▶ _What this task involves_:
Reproduce the records below verbatim, starting with the line that contains "Given: Pick the gray 2019-09 bar for 西瓜视频" and going on through the line that contains "Given: Click the 抖音 app icon below the axis".

▶ _Material for this task_:
◆ ◆ ◆ ◆
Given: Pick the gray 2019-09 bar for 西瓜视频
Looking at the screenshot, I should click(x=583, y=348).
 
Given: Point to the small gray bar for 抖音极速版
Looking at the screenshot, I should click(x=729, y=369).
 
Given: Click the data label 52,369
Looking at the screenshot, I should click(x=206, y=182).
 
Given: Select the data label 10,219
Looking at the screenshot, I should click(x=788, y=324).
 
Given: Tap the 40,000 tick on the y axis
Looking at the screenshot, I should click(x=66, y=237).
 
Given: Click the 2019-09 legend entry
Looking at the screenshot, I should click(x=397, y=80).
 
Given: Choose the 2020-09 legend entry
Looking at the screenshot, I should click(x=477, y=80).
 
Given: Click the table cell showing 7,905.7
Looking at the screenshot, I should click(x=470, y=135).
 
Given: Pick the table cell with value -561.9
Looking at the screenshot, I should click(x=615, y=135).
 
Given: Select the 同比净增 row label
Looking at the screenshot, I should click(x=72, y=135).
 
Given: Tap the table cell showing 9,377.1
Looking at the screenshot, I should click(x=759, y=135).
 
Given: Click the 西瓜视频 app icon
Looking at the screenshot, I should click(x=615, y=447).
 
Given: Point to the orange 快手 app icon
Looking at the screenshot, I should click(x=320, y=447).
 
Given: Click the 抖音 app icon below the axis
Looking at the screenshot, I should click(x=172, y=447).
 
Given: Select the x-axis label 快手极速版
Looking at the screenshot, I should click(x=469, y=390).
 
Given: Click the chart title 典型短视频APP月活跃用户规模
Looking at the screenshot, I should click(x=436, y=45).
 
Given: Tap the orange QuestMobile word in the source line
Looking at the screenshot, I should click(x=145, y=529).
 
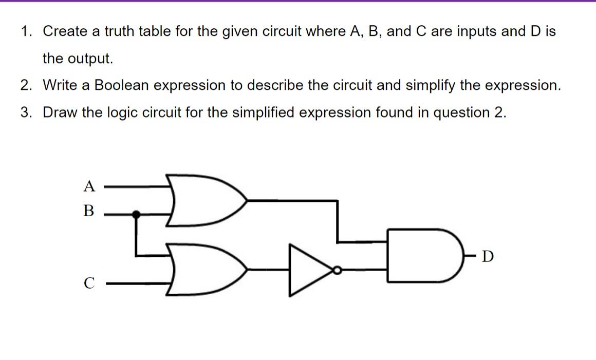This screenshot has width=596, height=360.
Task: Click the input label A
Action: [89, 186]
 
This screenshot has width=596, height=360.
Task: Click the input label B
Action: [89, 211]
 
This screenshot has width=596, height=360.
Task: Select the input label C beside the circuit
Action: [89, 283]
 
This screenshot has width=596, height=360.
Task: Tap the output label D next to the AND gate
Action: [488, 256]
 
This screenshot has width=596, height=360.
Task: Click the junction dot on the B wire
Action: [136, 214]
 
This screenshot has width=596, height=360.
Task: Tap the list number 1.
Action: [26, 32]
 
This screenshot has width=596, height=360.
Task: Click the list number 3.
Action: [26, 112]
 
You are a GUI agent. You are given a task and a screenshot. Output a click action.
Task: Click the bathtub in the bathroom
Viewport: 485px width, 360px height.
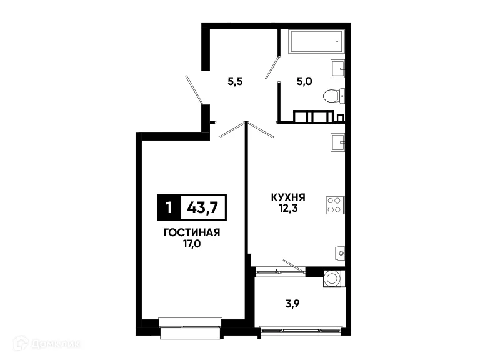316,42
◆ ◆ ◆ ◆
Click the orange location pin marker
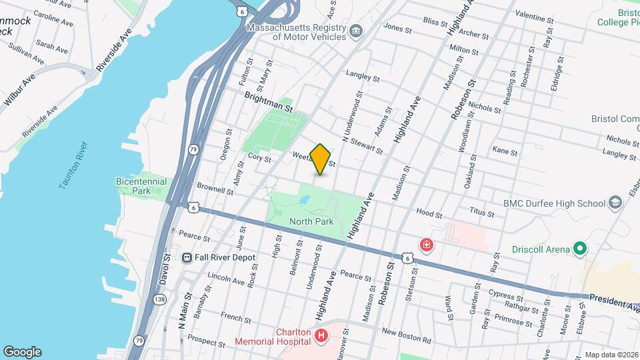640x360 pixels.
◆ ◆ ◆ ◆
▶ _Correct output_:
Given: Pick the gray 2019-09 bar for 西瓜视频
Looking at the screenshot, I should click(x=583, y=348).
 
Given: Point to the small gray bar for 抖音极速版
Looking at the screenshot, I should click(x=729, y=369).
 
Given: Click the data label 52,369
Looking at the screenshot, I should click(x=206, y=182).
 
Given: Select the data label 10,219
Looking at the screenshot, I should click(x=788, y=324).
 
Given: Tap the 40,000 tick on the y axis
Looking at the screenshot, I should click(x=66, y=237).
 
Given: Click the 2019-09 legend entry
Looking at the screenshot, I should click(x=397, y=80).
 
Given: Choose the 2020-09 legend entry
Looking at the screenshot, I should click(x=477, y=80).
 
Given: Click the table cell showing 7,905.7
Looking at the screenshot, I should click(x=470, y=135).
 
Given: Pick the table cell with value -561.9
Looking at the screenshot, I should click(x=615, y=135).
 
Given: Select the 同比净增 row label
Looking at the screenshot, I should click(x=72, y=135).
 
Given: Tap the table cell showing 9,377.1
Looking at the screenshot, I should click(x=759, y=135).
 
Given: Click the 西瓜视频 app icon
Looking at the screenshot, I should click(x=615, y=447).
 
Given: Point to the orange 快手 app icon
Looking at the screenshot, I should click(x=320, y=447).
 
Given: Click the 抖音 app icon below the axis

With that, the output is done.